▸ Work order
Any pictures in the records below must be left out when you repeat the lines from the line containing "Task: Click the Welcome Ethan greeting text" through the line containing "Given: Increase Right margin with up arrow" exactly.

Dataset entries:
_ _ _

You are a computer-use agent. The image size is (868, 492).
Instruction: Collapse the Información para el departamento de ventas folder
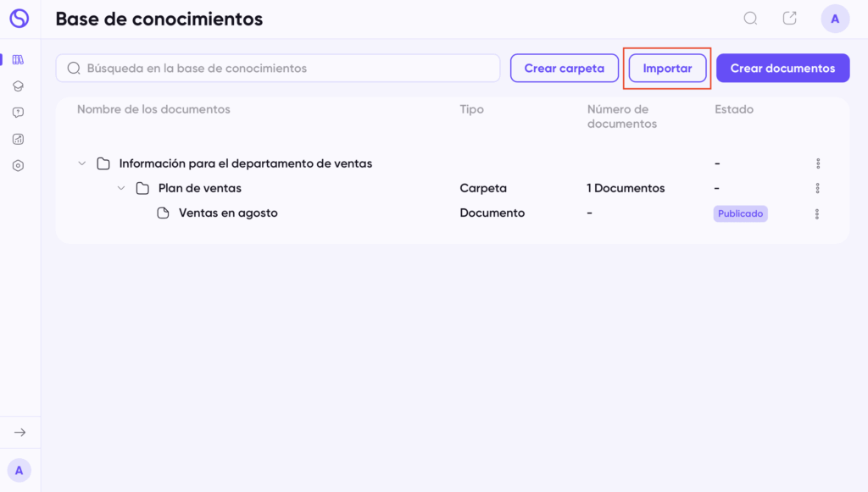click(x=82, y=163)
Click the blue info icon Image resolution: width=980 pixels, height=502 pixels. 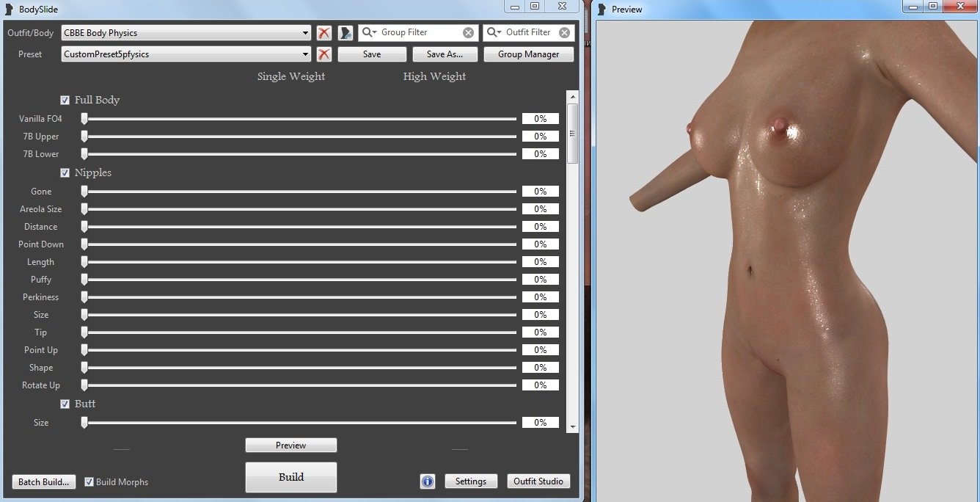[428, 481]
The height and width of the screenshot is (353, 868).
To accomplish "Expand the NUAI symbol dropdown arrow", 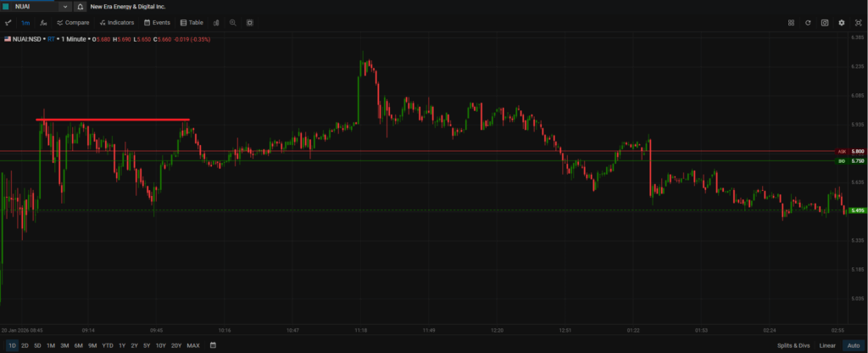I will 65,7.
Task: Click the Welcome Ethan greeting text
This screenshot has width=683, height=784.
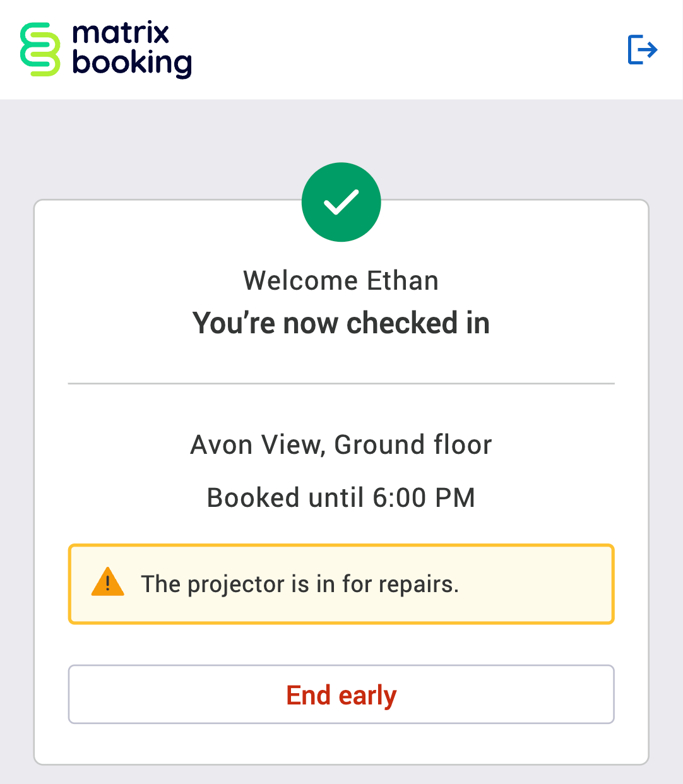Action: point(341,281)
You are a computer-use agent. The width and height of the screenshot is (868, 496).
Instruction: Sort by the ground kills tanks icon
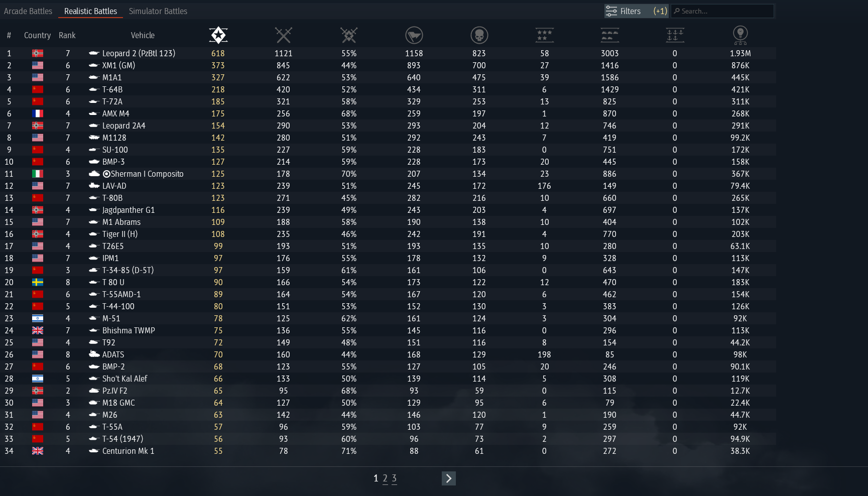coord(609,35)
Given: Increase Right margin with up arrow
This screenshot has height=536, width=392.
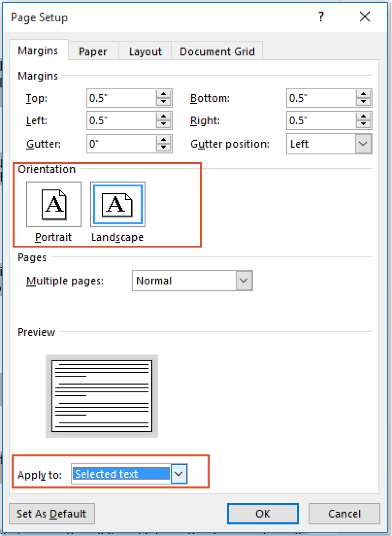Looking at the screenshot, I should [x=363, y=116].
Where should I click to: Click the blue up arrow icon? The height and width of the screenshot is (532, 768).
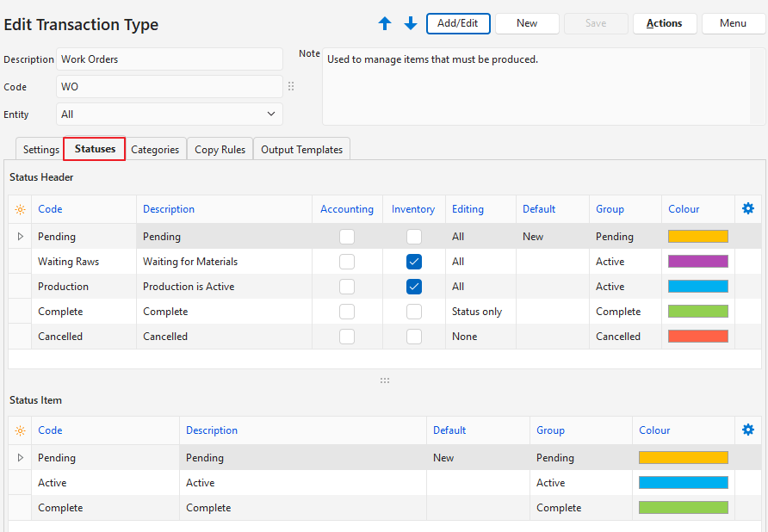coord(385,24)
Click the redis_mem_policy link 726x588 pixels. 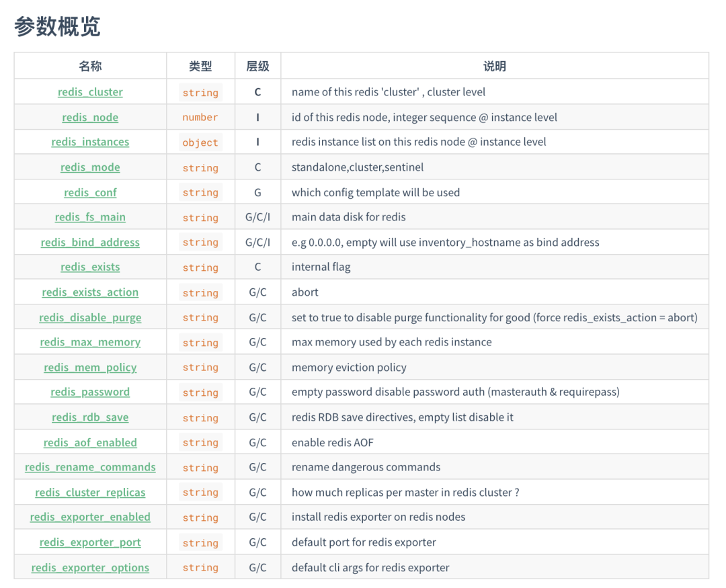(90, 367)
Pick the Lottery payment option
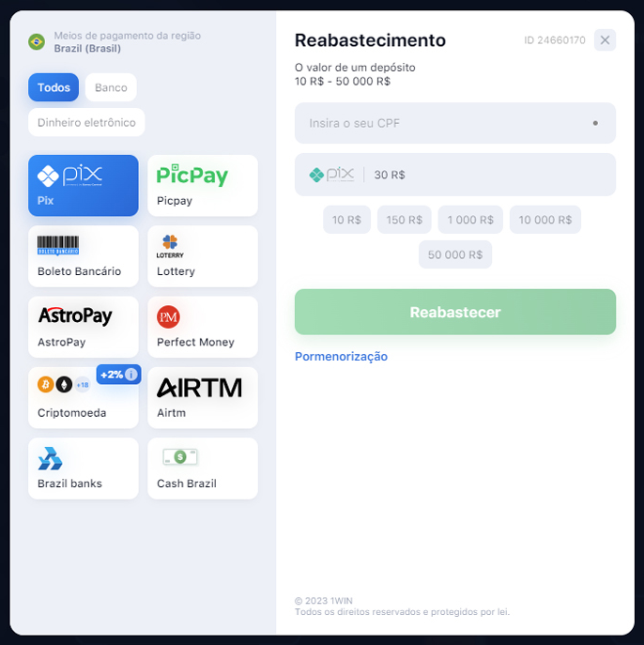The image size is (644, 645). coord(202,256)
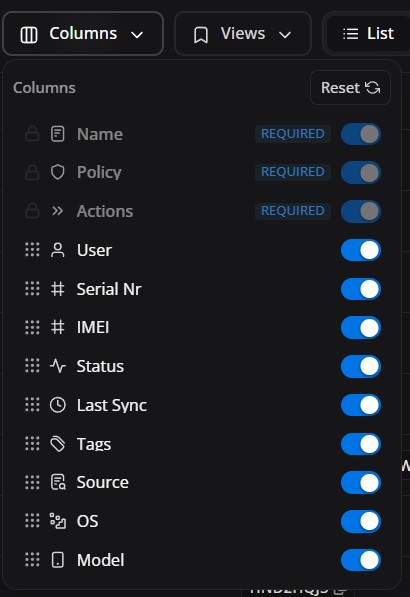Screen dimensions: 410x597
Task: Click the drag handle beside User
Action: [x=32, y=250]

_ _ _

▸ Result of this task
Task: Click the Welcome Ethan greeting text
This screenshot has width=683, height=784.
Action: point(341,281)
You are a computer-use agent. The width and height of the screenshot is (868, 496).
Instruction: Sort by the ground kills tanks icon
coord(609,35)
Given: Increase Right margin with up arrow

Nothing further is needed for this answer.